Electrochemical cells are devices based on the principle that when a chemical oxidation-reduction reaction occurs, electrons are being transferred from one chemical species to another. In a galvanic cell, the electrons are usually allowed to flow through outside of the device in a circuit to operate some electrical device. In the other type of electrochemical cell, called an electrolytic cell, the reverse process occurs. Electrons in the form of an electric current are deliberately being pumped through the chemicals in the section to force an electric current oxidation-reduction reaction to take place. An example of an electrolytic cell is the setup used to decompose water into hydrogen and oxygen by electrolysis.
Q1. What is the Significance of Various Processes that Take Place Inside the Electrochemical Cell?
Ans: The Electrochemical cell generally consists of two conductive sections as Anode and cathode, where the electron movement occurs. An electrode is usually made from any conducting material such as metals, semiconductors or graphite having electron sufficiency.
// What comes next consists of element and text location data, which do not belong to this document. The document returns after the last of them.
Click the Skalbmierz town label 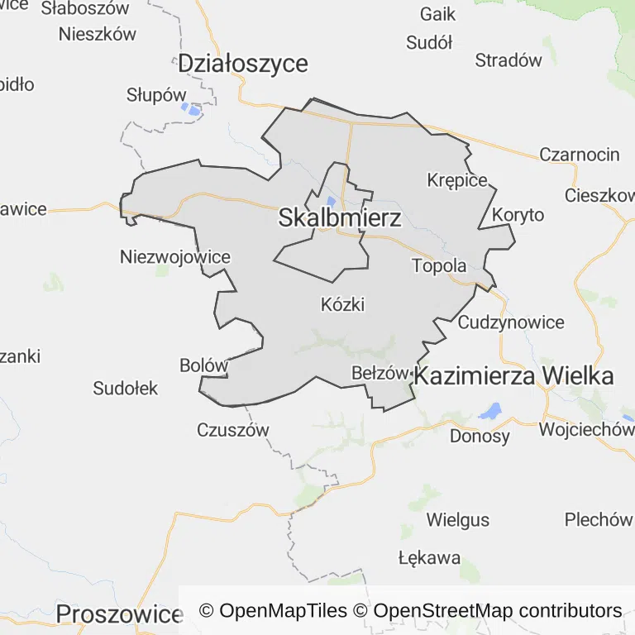click(340, 218)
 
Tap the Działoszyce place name click(243, 63)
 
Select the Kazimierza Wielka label click(513, 376)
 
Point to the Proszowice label click(119, 614)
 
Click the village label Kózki click(342, 304)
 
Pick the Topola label click(439, 266)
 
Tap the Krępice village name click(457, 179)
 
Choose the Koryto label click(518, 215)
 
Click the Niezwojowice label click(175, 256)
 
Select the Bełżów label click(380, 373)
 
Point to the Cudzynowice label click(511, 322)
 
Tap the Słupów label click(157, 94)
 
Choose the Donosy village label click(480, 435)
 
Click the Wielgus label click(457, 520)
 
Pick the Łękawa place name click(429, 556)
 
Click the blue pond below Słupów click(192, 109)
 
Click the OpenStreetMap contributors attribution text click(498, 611)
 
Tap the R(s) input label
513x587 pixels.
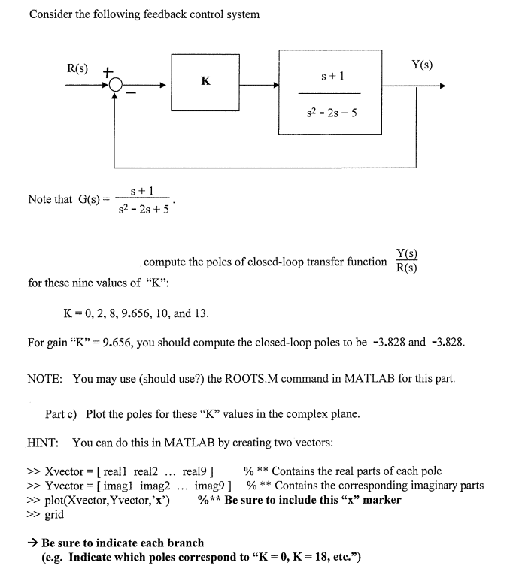(77, 68)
In a voltaic cell, two metallic electrodes are there dipped in an electrolytic solution. At the anode end, the metal will oxidize from 0 oxidation state to a positive state. The cathode end will accept an electron and get reduced. There must be an external electric connection in both the conductors so that the electrons can move freely. Electrons' continuous flow is nothing but an electric current that generates power to do work.
Q2. What are the Components of an Electrolytic Cell?
Ans: Electrolytic cells generally have three components as Anode, cathode, and electrolyte. Electrolytes are substances that can conduct electricity when dissolved in a polar solution. The Anode is the negatively charged end that has free electrons. The cathode is the positively charged end that has electron deficiency. During Electrolysis, proceed oxidation occurs at the anode end and reduction at the cathode end. Electron movement takes place from anode end to cathode end.